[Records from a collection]

§ §

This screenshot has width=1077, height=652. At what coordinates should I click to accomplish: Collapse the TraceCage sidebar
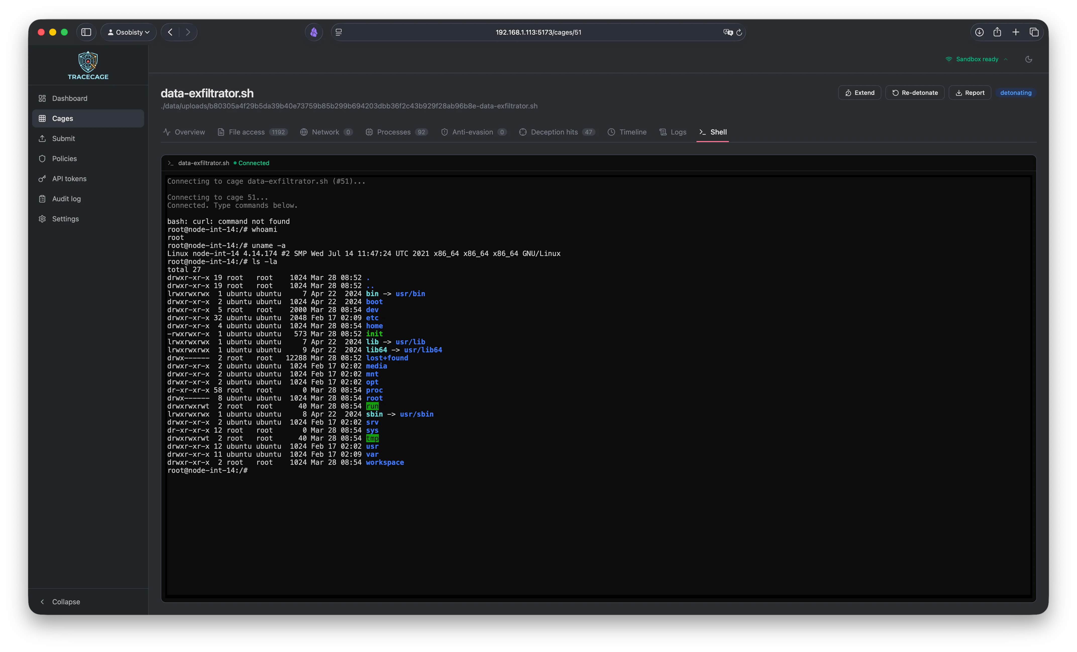point(60,601)
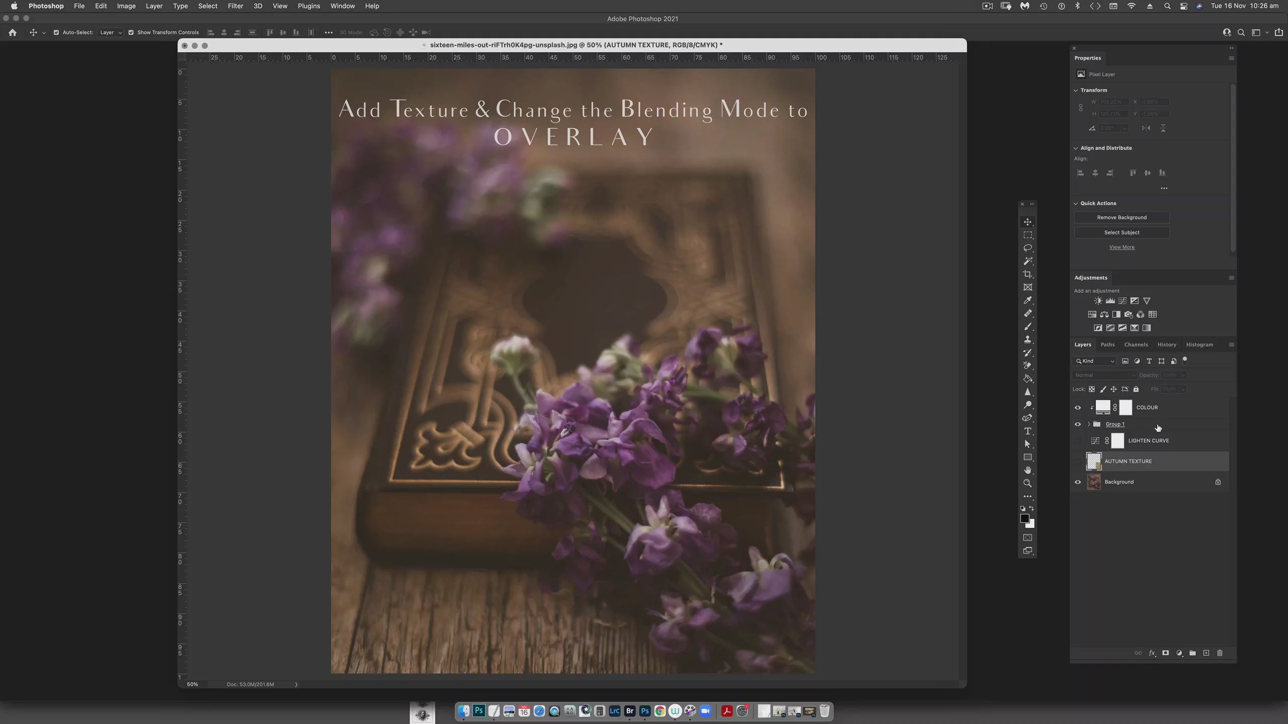The width and height of the screenshot is (1288, 724).
Task: Hide the Background layer via eye icon
Action: coord(1078,482)
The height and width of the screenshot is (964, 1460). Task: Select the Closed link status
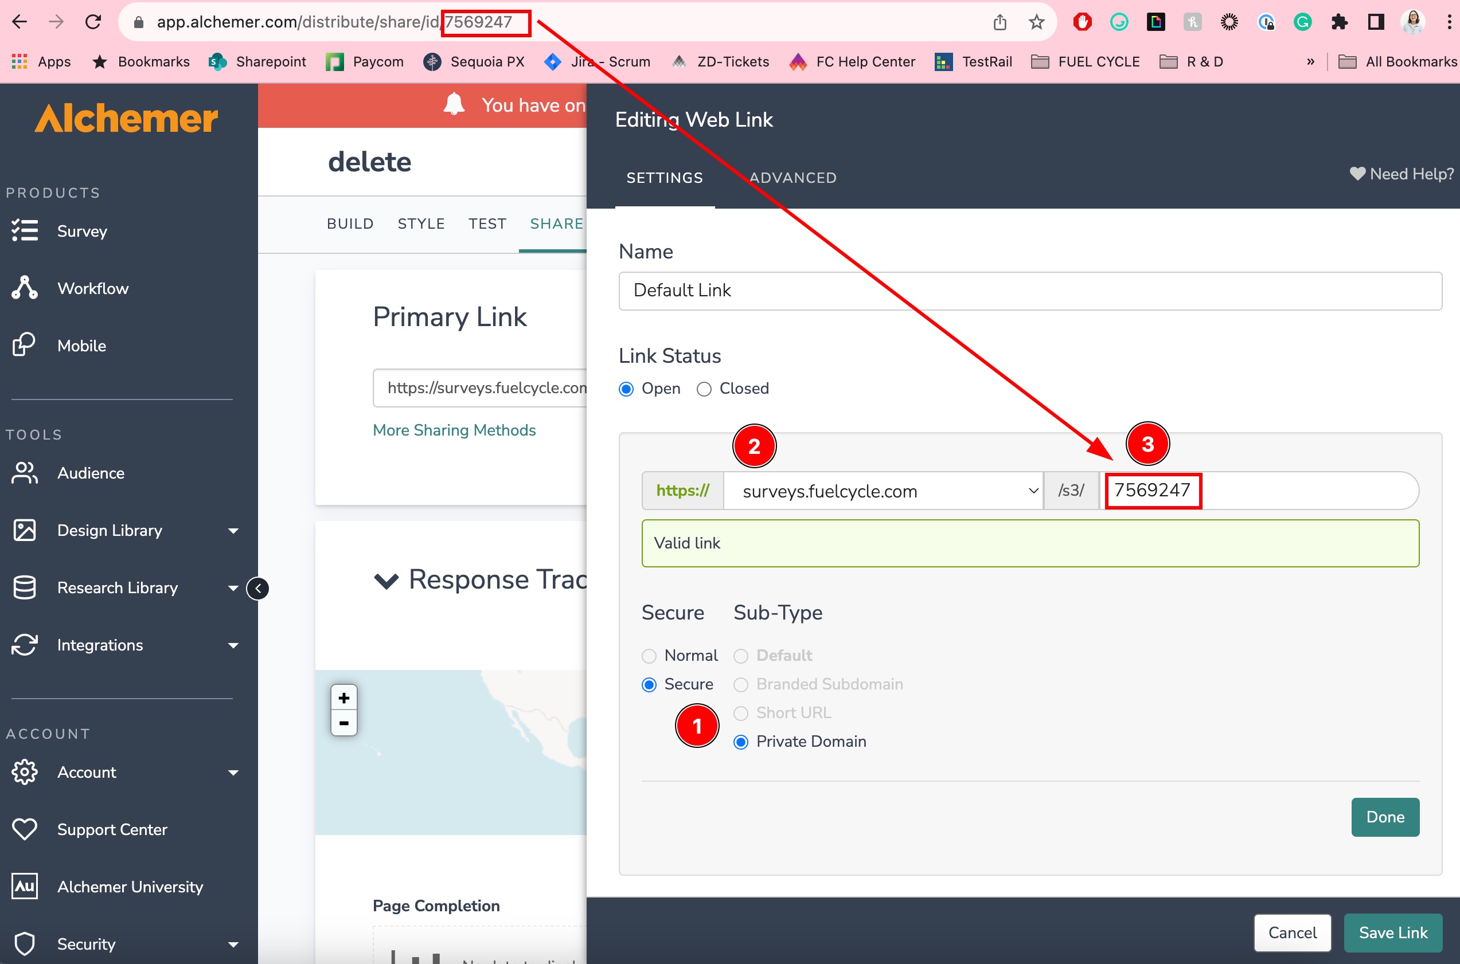tap(704, 389)
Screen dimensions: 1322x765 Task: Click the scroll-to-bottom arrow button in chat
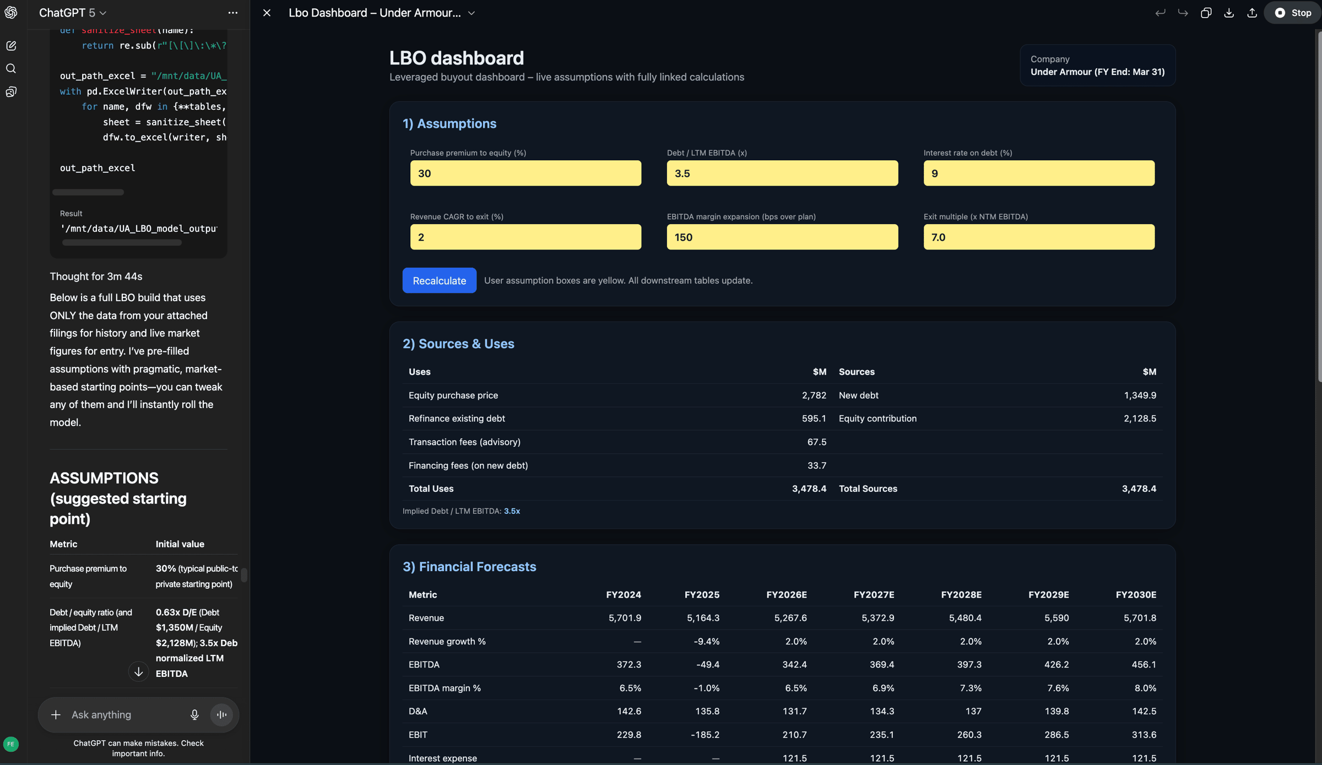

§ §

▶ [YOUR ASSIGNMENT]:
The pictures alone are to be left out when the data above is copied; all else must match exactly.

▶ [RESPONSE AREA]:
This screenshot has width=1077, height=652. At what coordinates should I click to accomplish: Collapse the TraceCage sidebar
point(60,601)
The width and height of the screenshot is (1288, 724).
Task: Hide the Background layer via eye icon
Action: coord(1078,482)
The height and width of the screenshot is (964, 1460). Task: Select the Closed link status
tap(704, 389)
Screen dimensions: 1322x765 Task: Click the scroll-to-bottom arrow button in chat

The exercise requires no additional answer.